Ellis himself claims the mantle of truth for this rejection of global judgments, but since his primary work is with patients who aren’t all willing to accept the full set of metaphysical presumptions here, he also suggests a “pragmatic” and “inelegant” alternative:

“If, however, you have difficulty refusing to rate your self, your being, you can arbitrarily convince yourself, ‘I am “good” or “okay” because I exist, because I am alive, because I am human.’ This is not an elegant solution to a problem of self-worth, because I (or anyone else) could reply, ‘But I think you are “bad” or “worthless” because you are human and alive.’ Which of us is correct? Neither of us: because we are both arbitrarily defining you as ‘good’ or ‘bad,’ and our definitions are not really provable nor falsifiable. They are just that: definitions.

Defining yourself as ‘good,’ however, will give you much better results than believing that you are ‘bad’ or ‘rotten.’ Therefore, this inelegant conclusion works and is a fairly good practical or pragmatic solution to the problem of human ‘worth.’ So if you want to rate your self or your being, you can definitionally, tautologically, or axiomatically use this ‘solution’ to self-rating.”

This was always the real problem with the self-esteem movement and with the two kinds of respect Stephen Darwall identified; it’s very difficult to preserve recognition respect, a sense of respect-for-persons that rates them higher than chairs, concepts, or other animals while simultaneously pretending that there are no further forms of appraisal like their skills, competences, and morally salient decisions.

We sometimes pretend that maximal attention to the norms of recognition respect eliminate the room for appraisal respect. Thus, because humans all have this recognition respect in the form of what Kant called “dignity” there’s no room for social status differentiation. But we play favorites. I have favorite people (friends), favorite scholars (idols?), favorite religious groups (Quakers!), and even favorite politicians (Elizabeth Warren, who was once a favorite scholar!) What’s more, I have good days and bad days, days where I’m proud of my teaching and writing, and other days where I feel like I failed to live up to my own expectations.

Ellis claims that we should actively resist any effort to assemble all these appraisals into a complete picture of the person. That we can assess the actions without making all the troublesome metaphysical assumptions required to attribute those actions to a person. Indeed, perhaps I shouldn’t give Elizabeth Warren the Senator so much credit for the work of Warren the Law Professor.

But I’m still giving Warren credit. And that’s the problem. I’m starting to think we can’t duck person-oriented reactive attitudes by merely reducing them to action-oriented reactive attitudes. Going back to the original Strawson paper, we don’t get angry at the painful blow, or fall in love with the witty reply.

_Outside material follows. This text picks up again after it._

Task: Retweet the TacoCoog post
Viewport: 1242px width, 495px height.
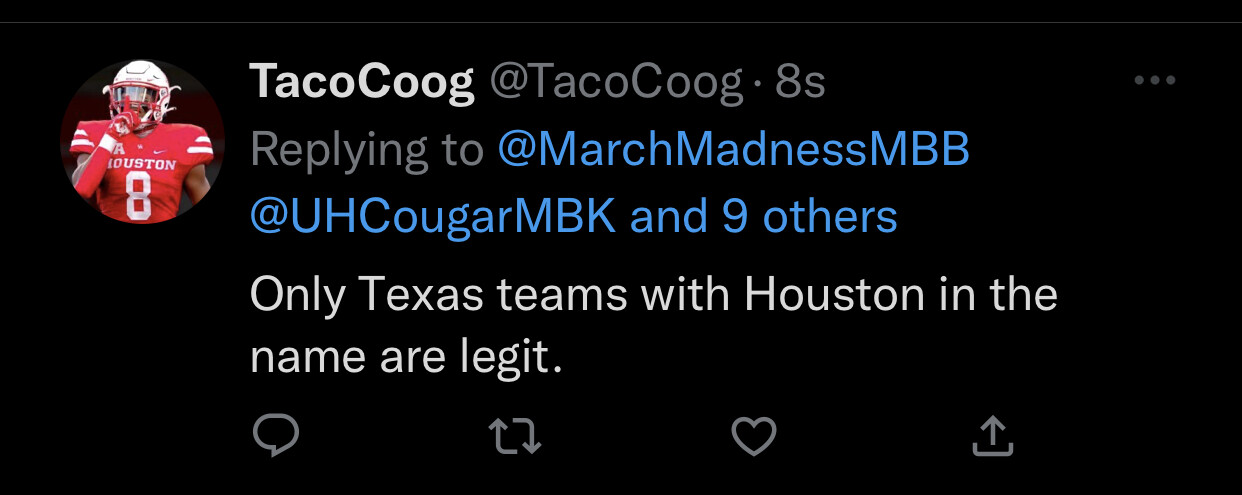Action: coord(514,436)
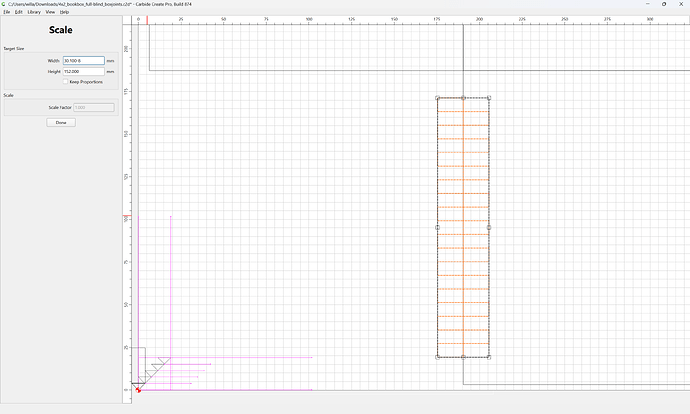
Task: Grab the right-middle selection handle of the orange shape
Action: tap(489, 227)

We get angry at the person who lands the painful blow; we fall in love with the person who offers the witty reply.

So how can we avoid the Nietzschean invention of a doer for every deed? Can we stop ourselves from filling in the back story of the driver who cuts us off in traffic to show that he is a terrible human being? And if we can, should we? Or should we continue to pretend?

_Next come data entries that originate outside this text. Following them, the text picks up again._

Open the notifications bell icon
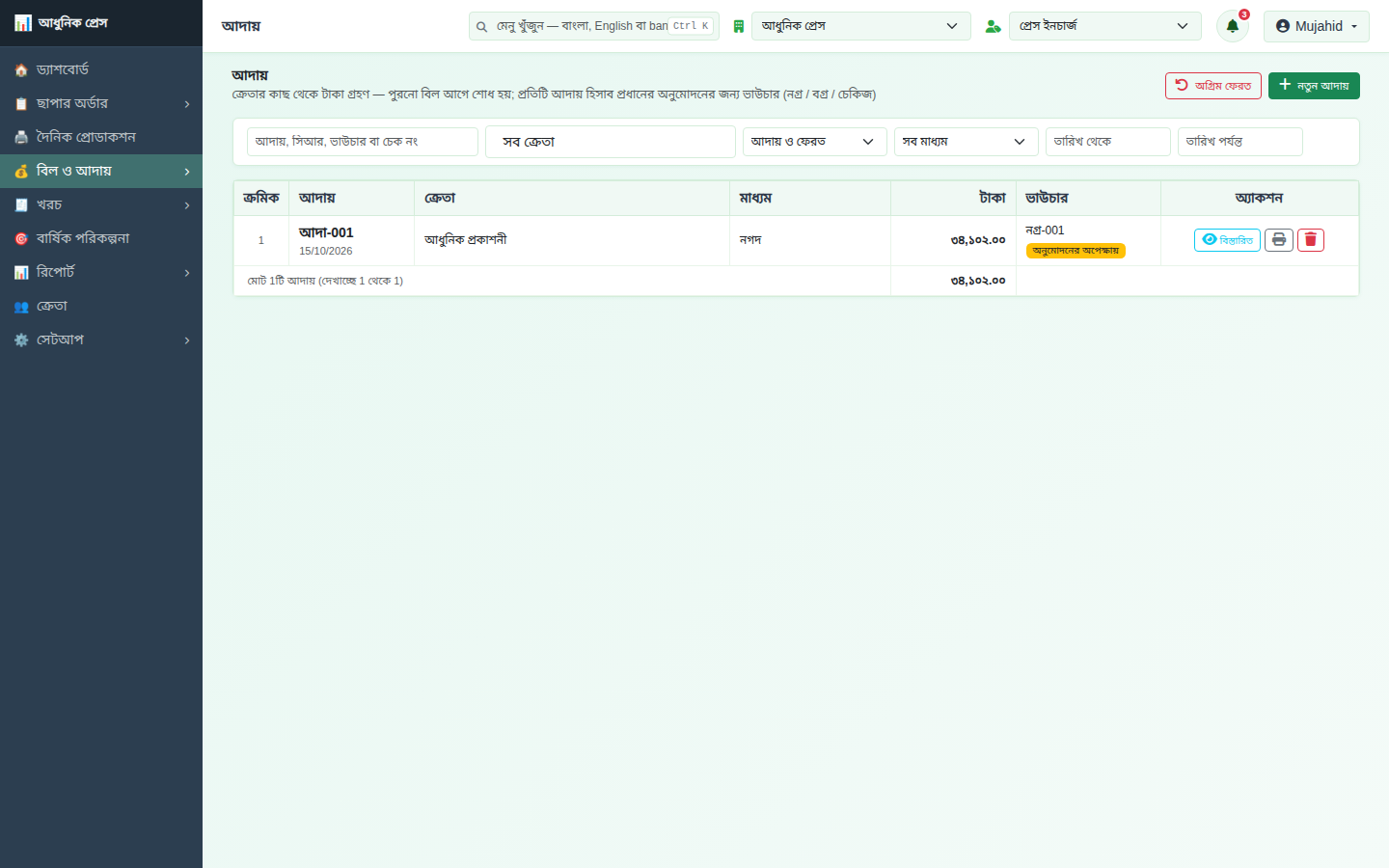The image size is (1389, 868). pyautogui.click(x=1232, y=26)
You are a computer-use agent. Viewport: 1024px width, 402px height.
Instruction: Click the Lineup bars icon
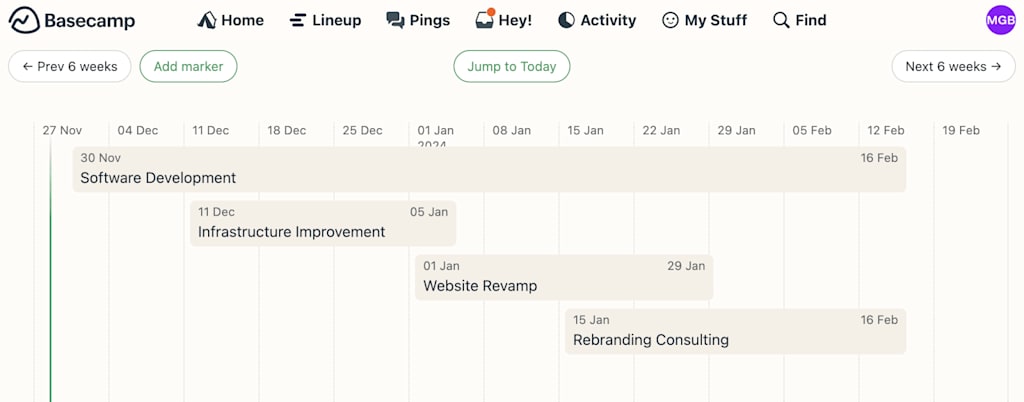(298, 20)
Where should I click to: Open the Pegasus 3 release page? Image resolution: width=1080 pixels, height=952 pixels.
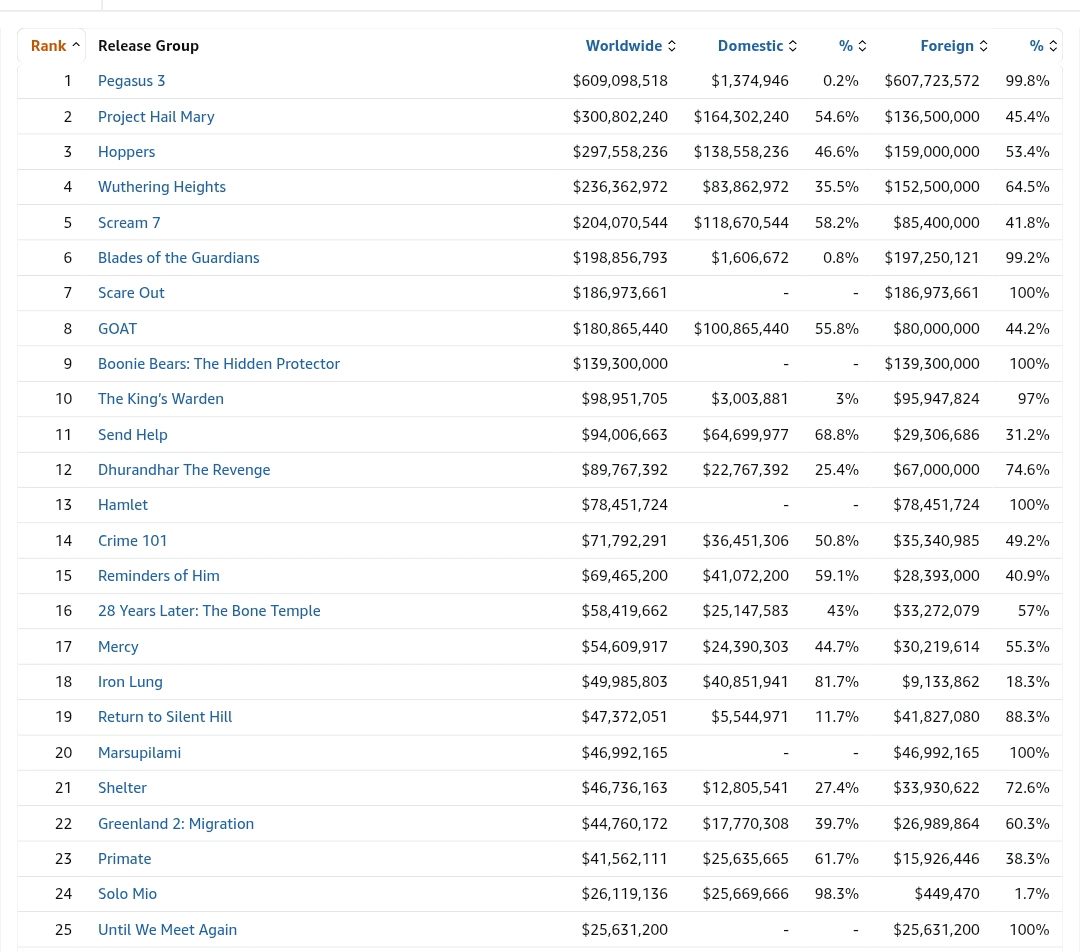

We still might want to say that global judgments are a mistake. The person who offers you witty replies on a first date may also be kind of boring sometimes. The person who assaults you may also be a loving father or an honor roll student. It may well be that we learn remarkably little about most people from what we see of them, and that we fill in this ignorance with heuristics and biases that are more rough than ready.

It’s hard not to equate Nietzsche and Ellis here with Buddhist reflections on the illusory nature of selfhood. And it’s hard, too, not to think that this demand that we amend our syntax and our ethics begs the question.

Are we merely doing this to get off the treadmill of anxiety, to overcome maladaptive perfectionism? Is all this elaborate metaethical reflection really just therapeutic? Is it the philosopher’s obsessive #actually that demands we reassess the common sense for no other reason than to avoid imprecision? Is there a pragmatic upshot? What’s the cost of self-esteem? And what are its benefits?